The answer must be an exact reprint of the lines from the one with "At what coordinates should I click to accomplish: Click" through the final line of the data, with no pictures included.

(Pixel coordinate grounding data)
────────────────

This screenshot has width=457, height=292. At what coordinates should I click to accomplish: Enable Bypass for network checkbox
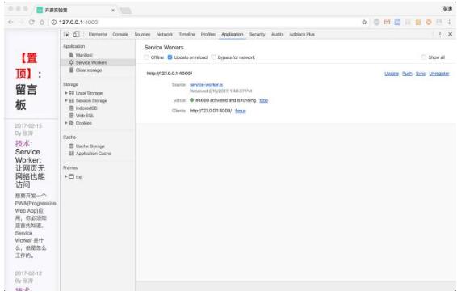tap(213, 57)
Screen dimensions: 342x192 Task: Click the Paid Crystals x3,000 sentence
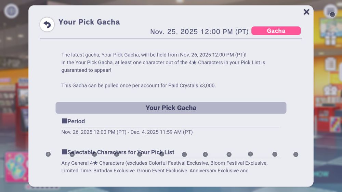pyautogui.click(x=139, y=85)
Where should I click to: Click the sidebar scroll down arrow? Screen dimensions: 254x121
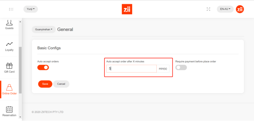pyautogui.click(x=20, y=117)
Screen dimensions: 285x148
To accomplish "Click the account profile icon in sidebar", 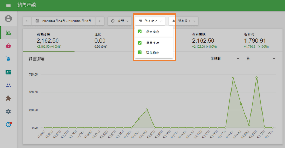I will (9, 18).
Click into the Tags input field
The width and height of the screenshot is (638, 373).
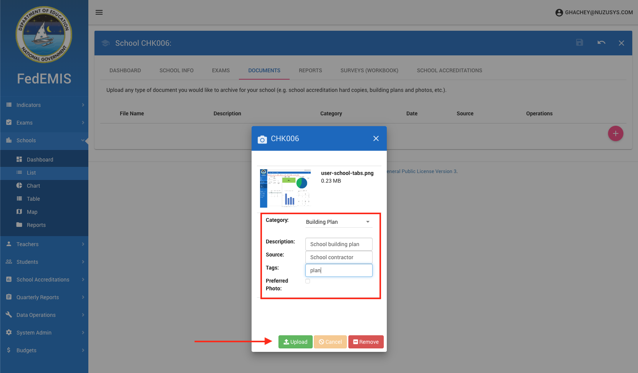338,270
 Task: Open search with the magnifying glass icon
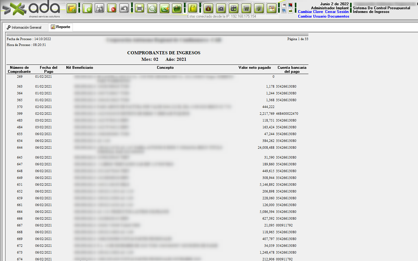click(x=152, y=8)
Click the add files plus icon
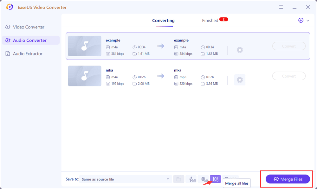Screen dimensions: 317x189 tap(301, 20)
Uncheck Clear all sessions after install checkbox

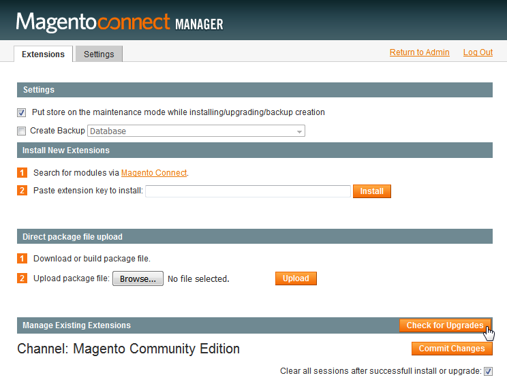[x=488, y=372]
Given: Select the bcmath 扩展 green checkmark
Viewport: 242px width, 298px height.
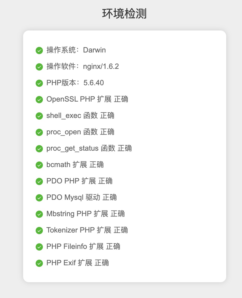Looking at the screenshot, I should [39, 165].
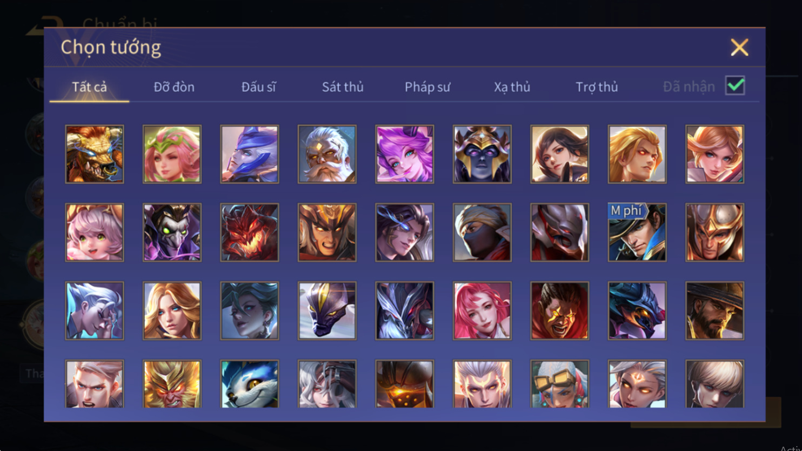
Task: Choose the pink-haired green-eyed child hero
Action: 95,233
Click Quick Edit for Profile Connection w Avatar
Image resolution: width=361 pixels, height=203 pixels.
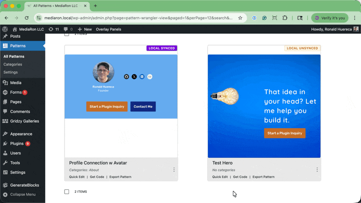pyautogui.click(x=77, y=177)
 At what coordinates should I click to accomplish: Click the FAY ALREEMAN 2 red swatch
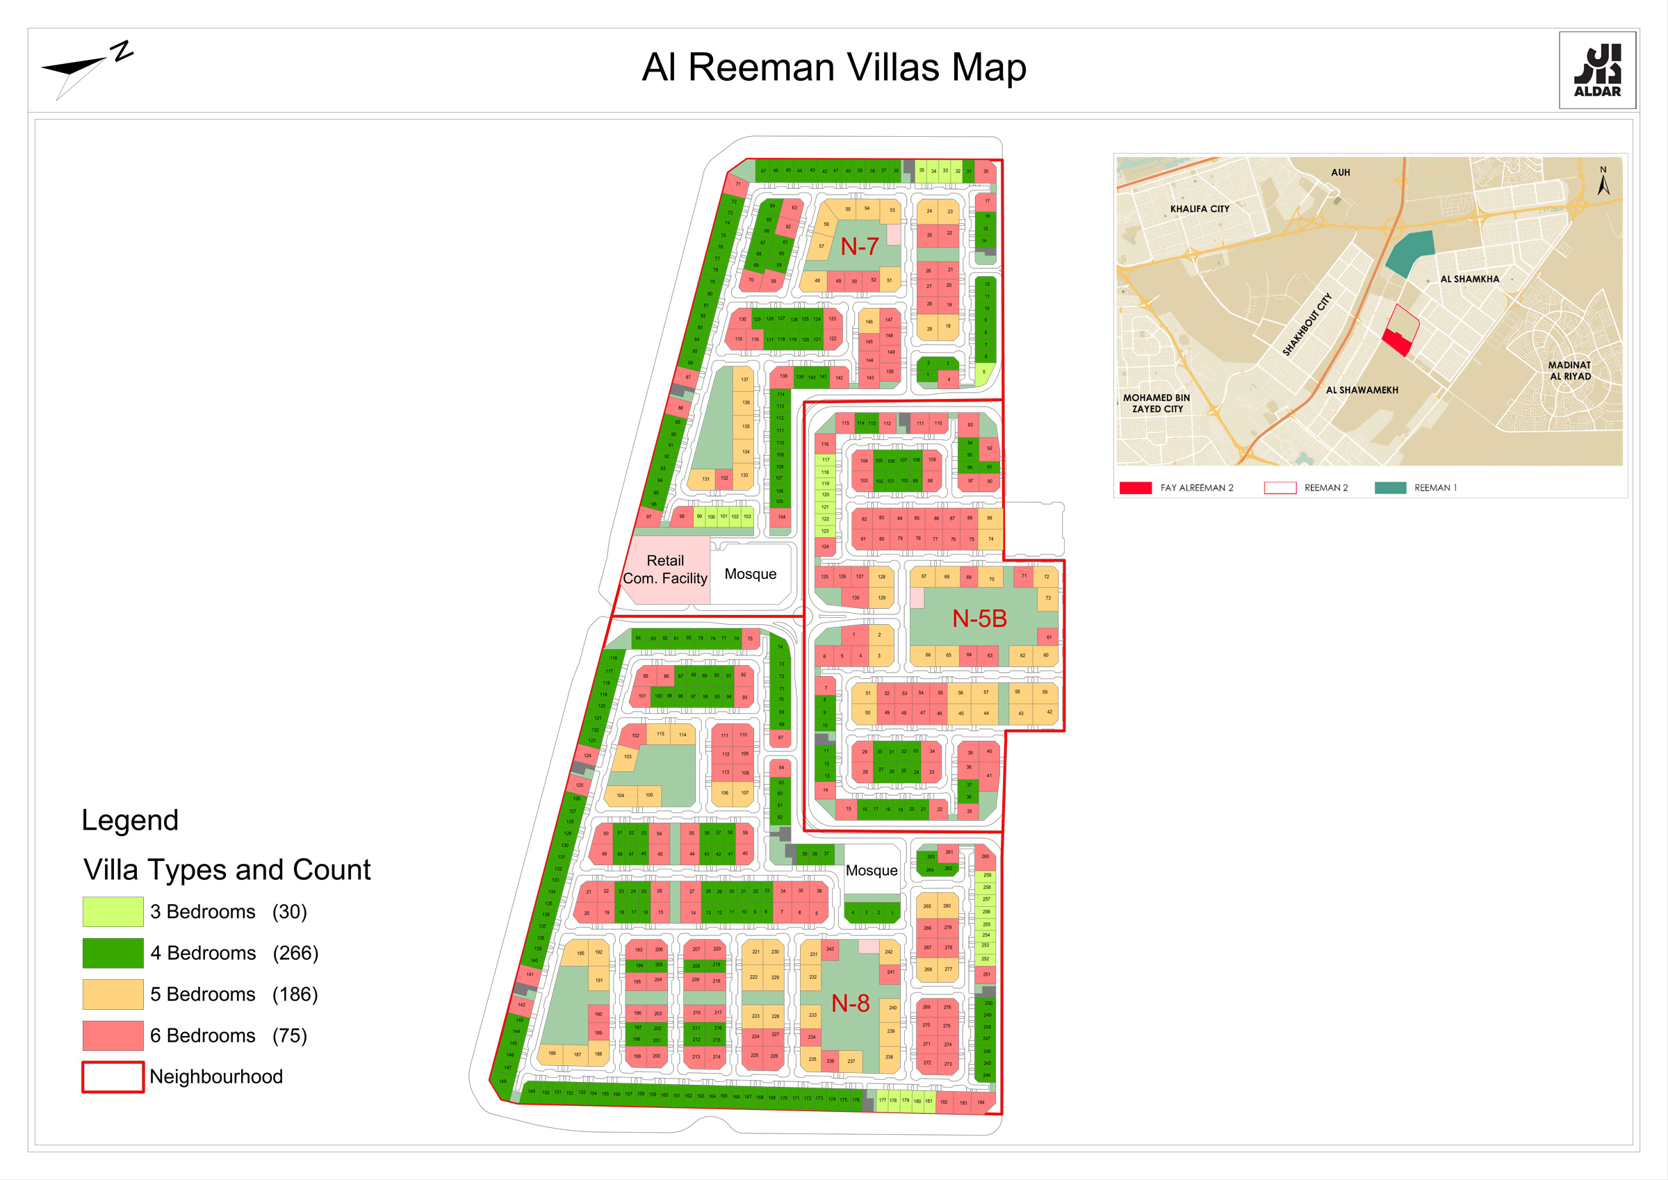(1135, 488)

────────────────

- ANSWER SECTION:
 At what coordinates should I click to accomplish: Click the FAY ALREEMAN 2 red swatch
(1135, 488)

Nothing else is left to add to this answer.